Requirement:
Word for word, transcribe the data below from the line with "Instruction: Click the 百度搜索 donut chart label" to the line with "You are a computer-use agent. This", keeping both of those lines.

═════ Source data

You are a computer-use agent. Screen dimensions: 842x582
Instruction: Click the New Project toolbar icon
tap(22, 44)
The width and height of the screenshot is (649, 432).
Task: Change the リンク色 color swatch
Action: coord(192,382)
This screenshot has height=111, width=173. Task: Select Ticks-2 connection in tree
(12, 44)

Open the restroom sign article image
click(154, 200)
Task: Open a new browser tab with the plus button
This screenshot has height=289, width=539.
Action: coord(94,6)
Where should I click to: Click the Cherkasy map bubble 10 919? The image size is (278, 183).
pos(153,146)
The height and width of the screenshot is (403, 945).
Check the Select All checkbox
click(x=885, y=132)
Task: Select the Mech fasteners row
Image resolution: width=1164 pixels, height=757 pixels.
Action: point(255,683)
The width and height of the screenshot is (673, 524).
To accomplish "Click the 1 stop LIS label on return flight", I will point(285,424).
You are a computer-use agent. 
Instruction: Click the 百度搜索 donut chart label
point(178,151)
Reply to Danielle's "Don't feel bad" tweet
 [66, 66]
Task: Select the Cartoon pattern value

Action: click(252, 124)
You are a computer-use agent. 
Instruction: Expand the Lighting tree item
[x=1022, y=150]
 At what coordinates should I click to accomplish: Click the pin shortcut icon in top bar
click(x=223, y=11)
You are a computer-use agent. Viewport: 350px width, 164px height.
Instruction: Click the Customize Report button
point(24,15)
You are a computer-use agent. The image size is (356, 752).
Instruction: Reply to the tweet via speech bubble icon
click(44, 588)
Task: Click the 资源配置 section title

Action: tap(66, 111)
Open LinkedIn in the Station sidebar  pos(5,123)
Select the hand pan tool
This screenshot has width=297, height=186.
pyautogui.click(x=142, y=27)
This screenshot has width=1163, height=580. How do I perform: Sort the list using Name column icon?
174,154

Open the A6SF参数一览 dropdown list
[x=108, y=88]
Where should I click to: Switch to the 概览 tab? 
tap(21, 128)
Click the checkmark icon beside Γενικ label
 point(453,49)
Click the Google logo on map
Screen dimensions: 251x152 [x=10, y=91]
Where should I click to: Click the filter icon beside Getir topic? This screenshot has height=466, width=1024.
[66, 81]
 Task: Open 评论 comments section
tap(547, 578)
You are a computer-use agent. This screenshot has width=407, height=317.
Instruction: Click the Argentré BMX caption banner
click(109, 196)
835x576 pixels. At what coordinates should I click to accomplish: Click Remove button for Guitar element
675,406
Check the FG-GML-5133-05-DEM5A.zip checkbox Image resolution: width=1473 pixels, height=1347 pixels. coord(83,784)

══════════

Task result:
Instruction: Click the 百度搜索 donut chart label
point(178,151)
Reply to Danielle's "Don't feel bad" tweet
 [66, 66]
Task: Select the Cartoon pattern value

Action: click(252, 124)
You are a computer-use agent. 
Instruction: Expand the Lighting tree item
[x=1022, y=150]
 At what coordinates should I click to accomplish: Click the pin shortcut icon in top bar
click(x=223, y=11)
You are a computer-use agent. Viewport: 350px width, 164px height.
Instruction: Click the Customize Report button
point(24,15)
You are a computer-use agent. The image size is (356, 752).
Instruction: Reply to the tweet via speech bubble icon
click(44, 588)
Task: Click the 资源配置 section title

Action: tap(66, 111)
Open LinkedIn in the Station sidebar  pos(5,123)
Select the hand pan tool
This screenshot has width=297, height=186.
pyautogui.click(x=142, y=27)
This screenshot has width=1163, height=580. How do I perform: Sort the list using Name column icon?
174,154

Open the A6SF参数一览 dropdown list
[x=108, y=88]
Where should I click to: Switch to the 概览 tab? 
tap(21, 128)
Click the checkmark icon beside Γενικ label
 point(453,49)
Click the Google logo on map
Screen dimensions: 251x152 [x=10, y=91]
Where should I click to: Click the filter icon beside Getir topic? This screenshot has height=466, width=1024.
[66, 81]
 Task: Open 评论 comments section
tap(547, 578)
You are a computer-use agent. This screenshot has width=407, height=317.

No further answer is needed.